Tara Kramer  /  04.11.2016  /  5 Min. Lesezeit  /  Ski & Snowboard

Tara Kramer ends a long day with a late night walk to bed at Summit Station, Greenland. Photo: Nick Romano

I’m starting to measure time as it’s marked by the ice caps. Two months here, three months there, then fall in Montana, or spring, or a month of summer, and then again to the Flat White. I scatter through the seasons and across hemispheres, losing myself in the months, the landscape, the cold and the heat.

I’ve worked for seven seasons at the Poles, running research camps in Greenland and Antarctica. I’m growing accustomed to swaying from here to there and there to here, but I still stagger. My body in the heat, my mind with the months. I say winter when I mean summer, April when it’s October. In June, I boarded a military cargo plane on the Greenland Ice Cap in the balmy 17-degree summer and 36 hours later I stood sweating on the curb, at midnight, hailing a taxi from Madison Square Garden. The disorientation I find on the Ice travels with me.

Some days on the Ice, when the light is flat and the world is without shadows, I live as if inside a ping pong ball. The clouds overtake the sky and the horizon dissolves. The sparkle, the wind waves patterned in the snow, the delicate blues and muted grays fade away. The landless landscape turns to eggshell white. The drifts I might otherwise avoid become memories. I walk from my tent to breakfast and feel with my feet. Blink, blink, blink. I stare at the remnants of shadows in front of me, shuffling one foot in front of the other, sometimes tripping flat to my knees as I bump an invisible obstacle. I am lost in the light as one feels lost in the dark.

Photo: Tara Kramer

Coworkers brace into the blinding white of a spring storm. Photo: Tara Kramer

In Antarctica, I groom the three miles of skiway in a Tucker Sno-Cat before complete flat light falls upon us. In my weather observation, I report the surface definition as “Poor.” Not yet “Nil,” but nearly. I can still follow the line from my previous pass but only if I strain—squinting, leaning forward in my seat, forehead pressed against the glass—at the snow just in front of the tracks. For three, four, five hours, there’s only single-minded concentration. Only the pacing of back and forth and back and forth, without having left one place or arrived at another. I exit the skiway, my mind numb and empty.

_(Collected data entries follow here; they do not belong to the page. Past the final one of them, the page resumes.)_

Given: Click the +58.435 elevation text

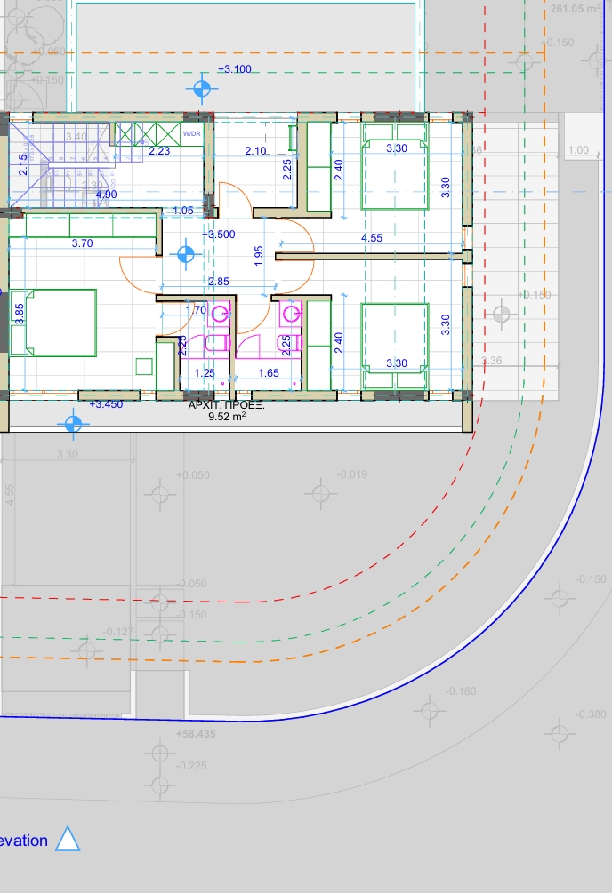Looking at the screenshot, I should (x=197, y=734).
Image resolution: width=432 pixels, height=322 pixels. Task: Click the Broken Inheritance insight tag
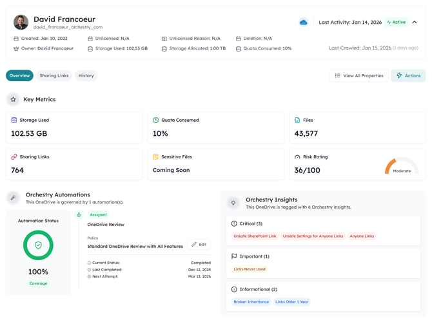pyautogui.click(x=251, y=302)
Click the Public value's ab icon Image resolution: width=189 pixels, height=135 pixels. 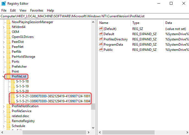click(101, 50)
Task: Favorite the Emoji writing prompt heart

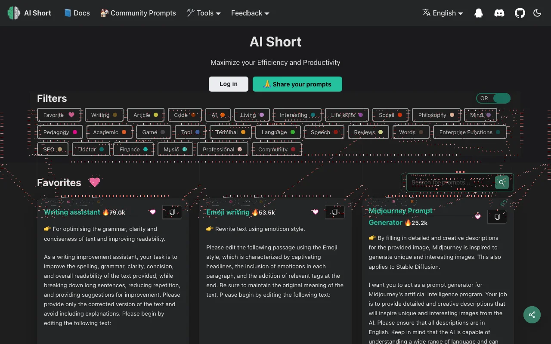Action: [x=315, y=212]
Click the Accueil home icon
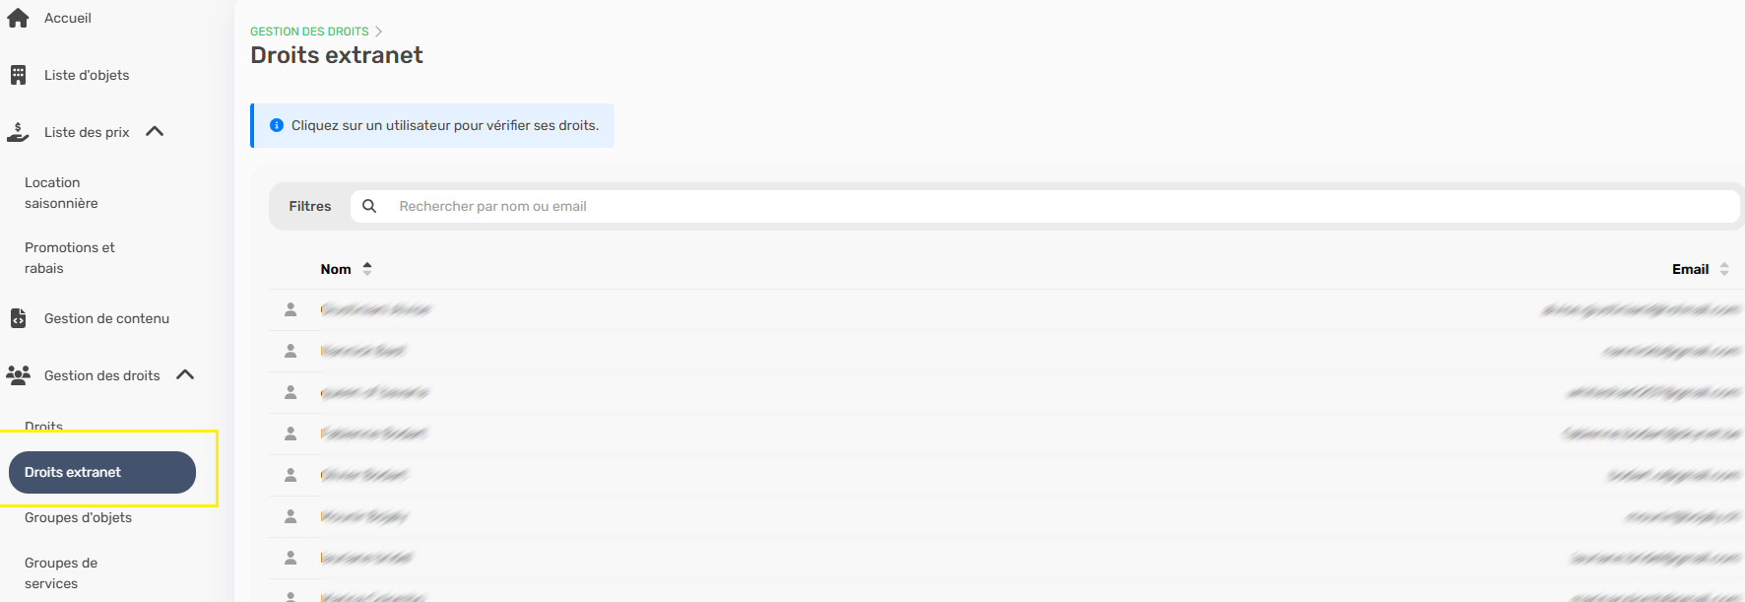 (x=18, y=18)
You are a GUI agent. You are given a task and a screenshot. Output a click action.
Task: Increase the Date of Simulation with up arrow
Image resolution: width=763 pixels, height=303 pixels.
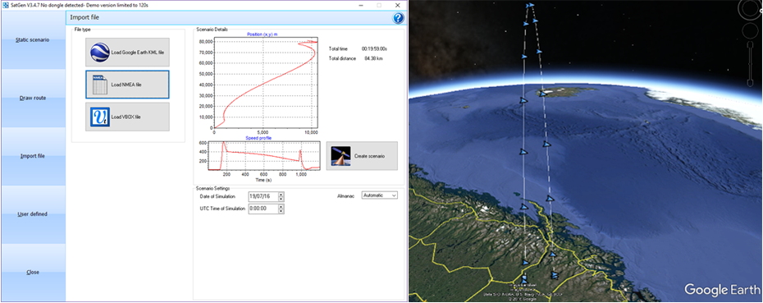tap(281, 195)
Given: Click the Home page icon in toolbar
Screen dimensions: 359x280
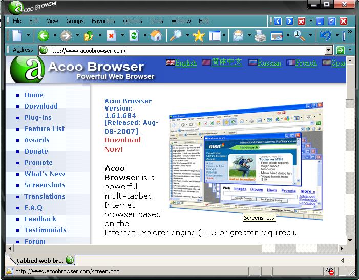Looking at the screenshot, I should coord(156,36).
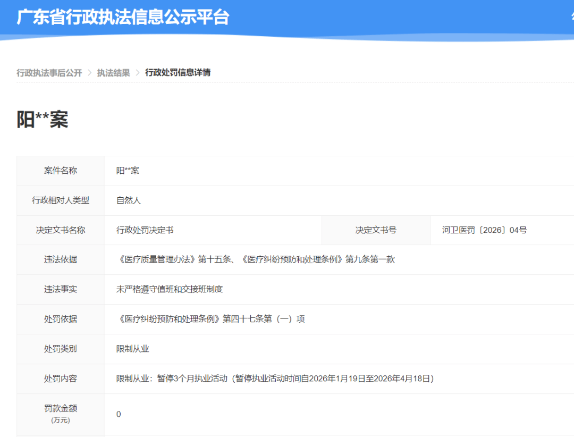Click the 案件名称 row label
The image size is (574, 437).
[x=61, y=171]
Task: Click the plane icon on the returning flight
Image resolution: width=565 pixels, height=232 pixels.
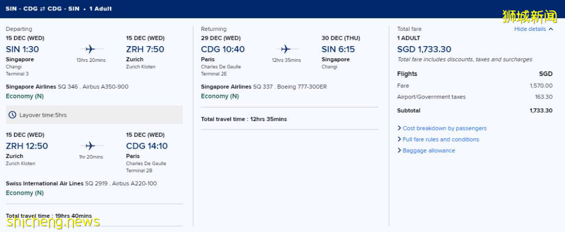Action: click(286, 49)
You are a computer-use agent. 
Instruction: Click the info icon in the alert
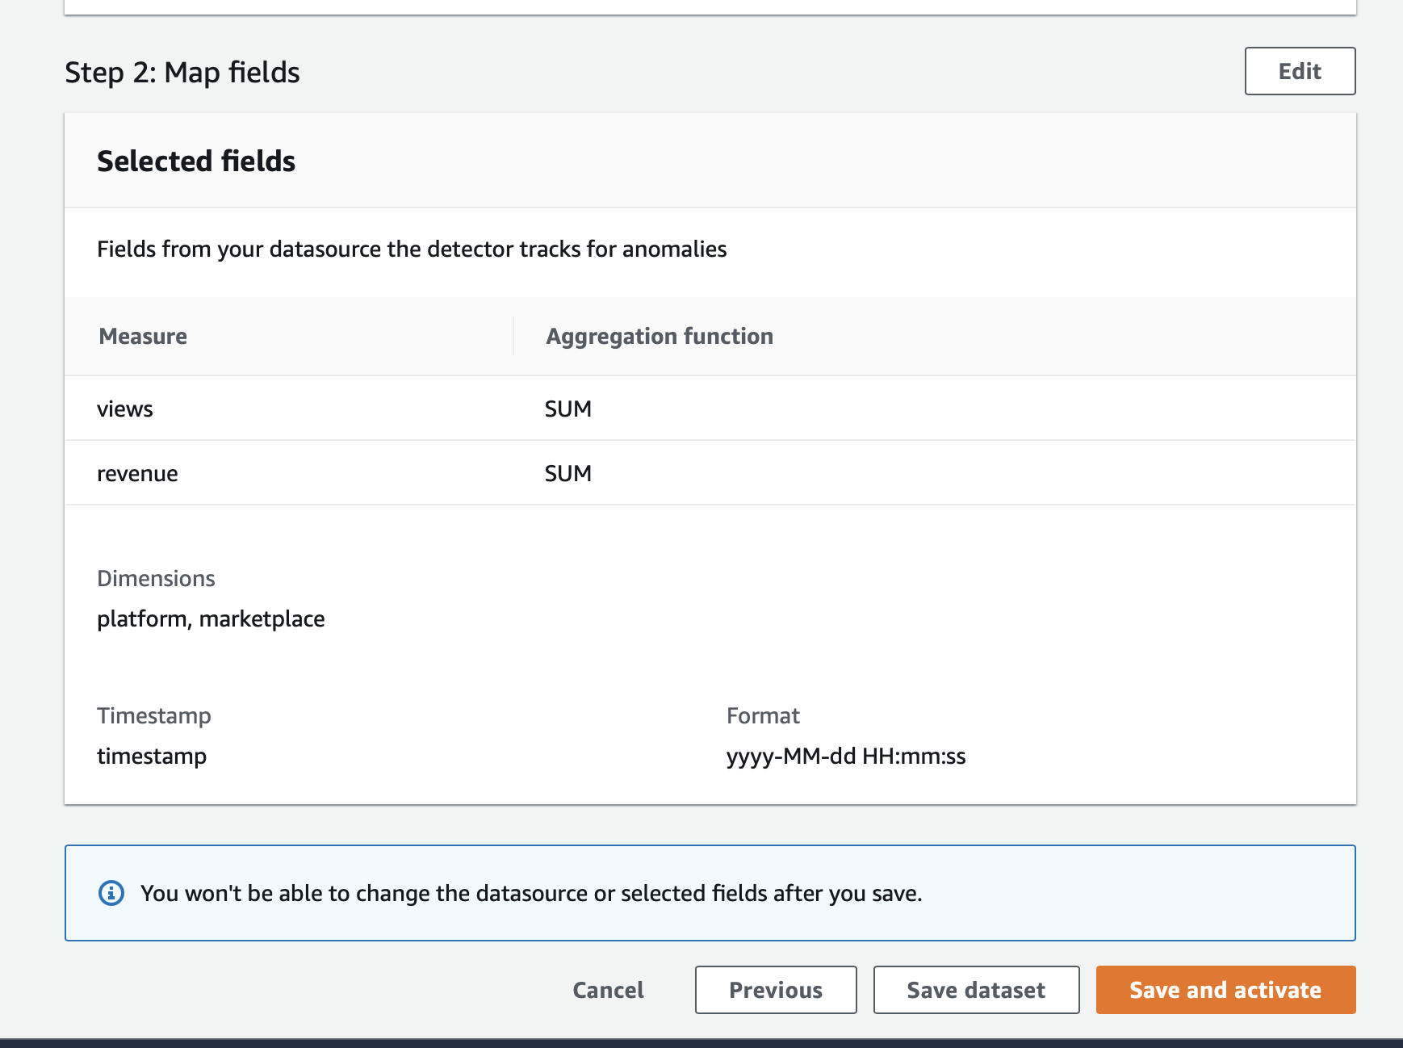(111, 893)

Eventually the grey breaks. The clouds part and reveal the clear blue stretching as a dome. I follow the infinite line of the horizon encircling me. Now, in this light, I can see, but I see emptiness expanding like an open-ended question. The ice sheet is a mass of continuity biting at my cheeks, my body pressed closely against its haunting calm. I stare into the void and feel like I’m standing at the edge of a cliff. At first I am overtaken by a sinking sensation and then a horrifying, irrational urge to jump. I back away and hide in the dark of a sleeping bag, the solace of books and coffee with friends. I find something to hold tight to, try to sit down and reground myself. Inevitably, I creep back to the edge and continue peering into the alluring abyss. Those hundreds and hundreds of miles stretching boldly to the coast. In this seemingly eternal light and eternal space, the Flat White reflects the palette of my mind. Exposed, raw, and unshielded.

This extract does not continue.